** Article **
========================

On 08/01/2014 07:28 AM, David Miller wrote:
> From: Daniel Borkmann <dborkman@...hat.com>
> Date: Thu, 31 Jul 2014 22:11:16 +0200
>
>> -		for (j = 0; j < sizeof(u32); j++) {
>> -			p[i + j] = random;
>> -			random >>= BITS_PER_BYTE;
>> -		}
>> +	while (bytes > sizeof(u32)) {

[ Should have been >= here, missed that earlier. ]

>> +		put_unaligned(prandom_u32_state(state), (u32 *) ptr);
>> +		ptr += sizeof(u32);
>> +		bytes -= sizeof(u32);
>>   	}
>> -	if (i < bytes) {
>> -		u32 random = prandom_u32_state(state);
>>
>> -		for (; i < bytes; i++) {
>> -			p[i] = random;
>> -			random >>= BITS_PER_BYTE;
>> -		}
>> +	if (bytes > 0) {
>> +		u32 rem = prandom_u32_state(state);
>> +		do {
>> +			*ptr++ = (u8) rem;
>> +			bytes--;
>> +			rem >>= BITS_PER_BYTE;
>> +		} while (bytes > 0);
>>   	}
>
> This conversion to put_unaligned() is not an equivalent depending
> upon the endianness of the cpu.
>
> And this means the random value gets distributed differently into
> full words than it will into trailing bytes.
>
> Let's just not mess around with this, ok?

Sorry for the late answer, Dave.

So for the case of callers of prandom_bytes() which internally
invoke prandom_bytes_state(), it doesn't matter at all since, well,
they expect the array to be filled randomly and don't have any
control of the internal state anyway (that's also why we have
periodic reseeding there, etc), so they really don't care.

Now for the direct callers of prandom_bytes_state(), which are
solely located in drivers/mtd/tests/{oobtest.c, pagetest.c,
subpagetest.c}:

These tests basically fill a test write-vector through prandom_bytes_state()

========================

** Recorded data **

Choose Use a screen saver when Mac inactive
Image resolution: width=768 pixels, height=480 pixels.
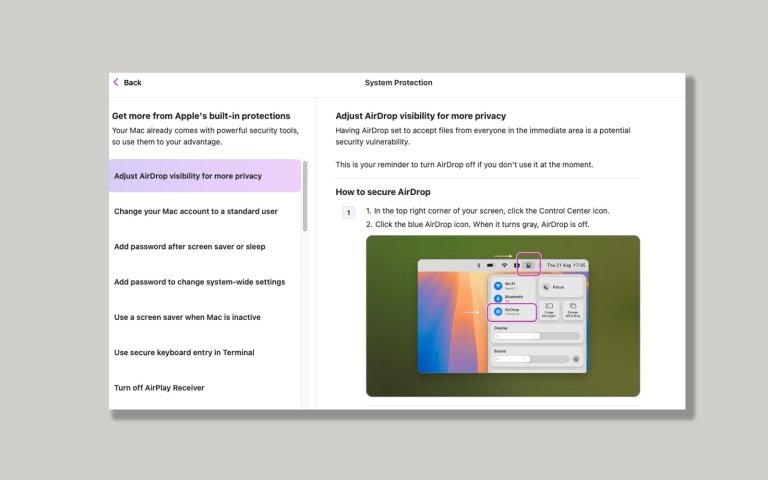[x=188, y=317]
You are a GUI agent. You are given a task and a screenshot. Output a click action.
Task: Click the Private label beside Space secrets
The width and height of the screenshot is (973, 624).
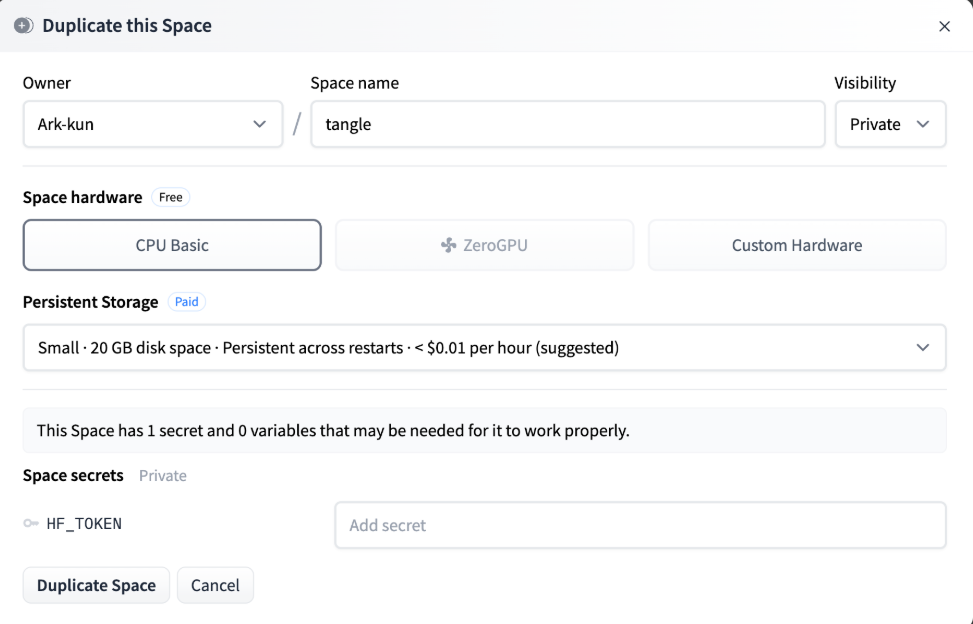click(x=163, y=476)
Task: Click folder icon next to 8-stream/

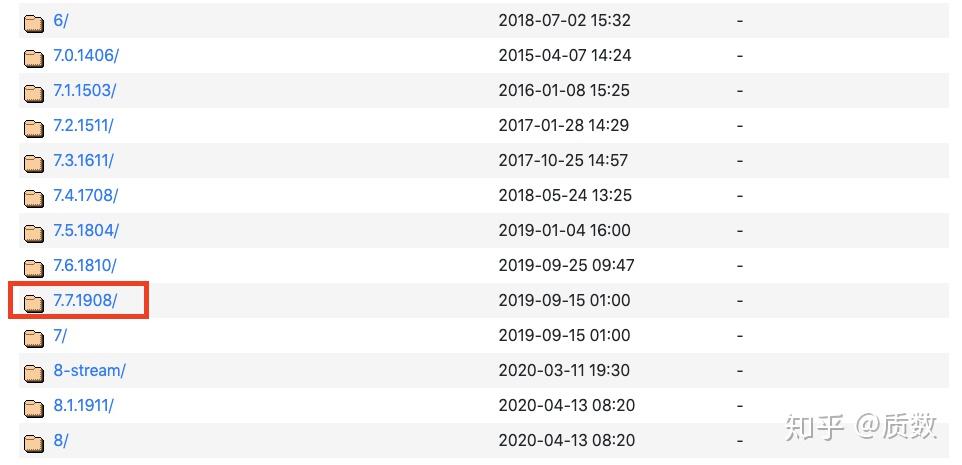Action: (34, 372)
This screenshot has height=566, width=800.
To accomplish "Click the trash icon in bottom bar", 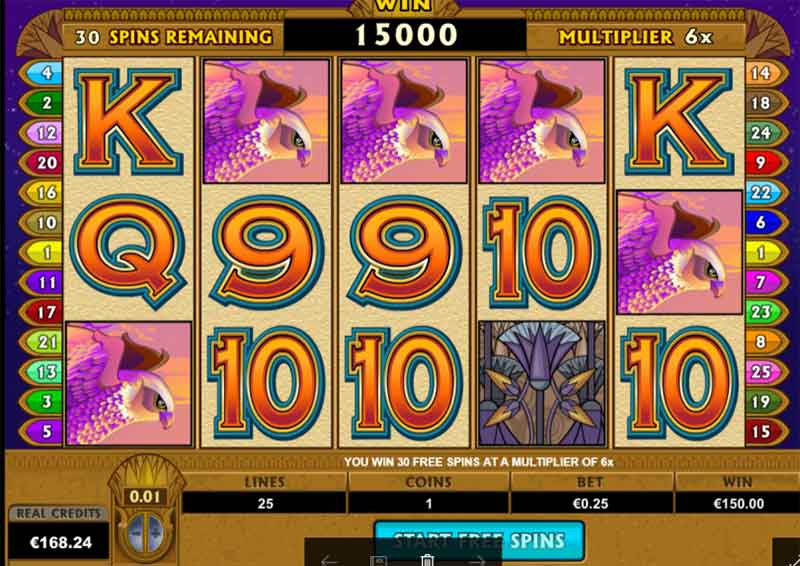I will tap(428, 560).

========================

** Jobs **
**A.** Does each statement agree with the message? Answer yes or no for each, quoting the deciding words. (i) The while condition in the new code should have used >= instead. (ii) The direct callers of prandom_bytes_state() are located in the networking drivers. (iii) The reply to Daniel Borkmann calls the put_unaligned() conversion equivalent whatever the CPU's endianness.
**B.** Quote the message starting at "Now for the" and ending at "write-vector through prandom_bytes_state()".
The entries are separate material, apart from the message.

** Results for each task **
**A.**
(i) Yes: "Should have been >= here, missed that earlier."
(ii) No: "solely located in drivers/mtd/tests/"
(iii) No: "This conversion to put_unaligned() is not an equivalent"

**B.**
Now for the direct callers of prandom_bytes_state(), which are
solely located in drivers/mtd/tests/{oobtest.c, pagetest.c,
subpagetest.c}:

These tests basically fill a test write-vector through prandom_bytes_state()